The Mystery of The Man-Eating Hedge Pt I

Funny story written by Erskin Quint

Saturday, 7 July 2012

image for The Mystery of The Man-Eating Hedge Pt I
Carstairs, or Waverley, laid traps for the walking magnolias when he was stationed in the Bhutanese Interior.

The Conundrum Club, London, 1895

Colonel Gulper (CG): This Carpetbag Steak's damned chewy, what?

Reverend Milke (RM): With respect, Colonel, that is a carpetbag you've got on your plate.

CG: What? Of course it's a carpetbag, you fool. I just said it was a carpetbag, a deuced chewy one, or are you going deaf in your old age, Reverend, what?

RM: No, Colonel, that is a bag, a carpet bag. You are attempting to eat a carpet bag.

CG: Damn their eyes! The swine are trying to poison me again. Last night the toad in the hole had a live poisonous toad in it, and as for last Thursday's pigs in blankets - I'm still picking the threads out of me teeth. The sewers, I'll have their guts for garters for this!

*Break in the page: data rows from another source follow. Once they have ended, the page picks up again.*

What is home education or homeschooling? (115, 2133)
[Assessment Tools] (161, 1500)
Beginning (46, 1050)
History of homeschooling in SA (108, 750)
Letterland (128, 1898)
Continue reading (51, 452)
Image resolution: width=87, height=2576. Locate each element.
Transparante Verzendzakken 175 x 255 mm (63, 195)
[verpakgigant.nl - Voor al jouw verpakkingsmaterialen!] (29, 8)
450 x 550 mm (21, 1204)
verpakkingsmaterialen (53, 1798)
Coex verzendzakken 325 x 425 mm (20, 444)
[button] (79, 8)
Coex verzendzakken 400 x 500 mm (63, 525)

RM: Now, now, Colonel. Calm yourself. Your moustache is bristling again. You know what happens when your moustache bristles.

CG: (sighs) Yes, of course you're right, old man. But really, it drives a man to the wall. This place has gone to the dogs.

RM: Well, I must confess, to hear that the club had been sold to a Greyhound Racing Stables was something of a shock, though my food is perfectly edible.

CG: (harrumphs) Well, rabbit food's not easy to get wrong! What's that you're nibbling at? It looks like the hay I give to me goats.

RM: It's the hay they usually give to their goats. It is most nutritious, and you know exactly what you are getting. You really should give thought to vegetarianism.

CG: Pah! Damed poppycock!

RM: Actually, poppycock is one of my favourite dishes. You take dried poppies, and...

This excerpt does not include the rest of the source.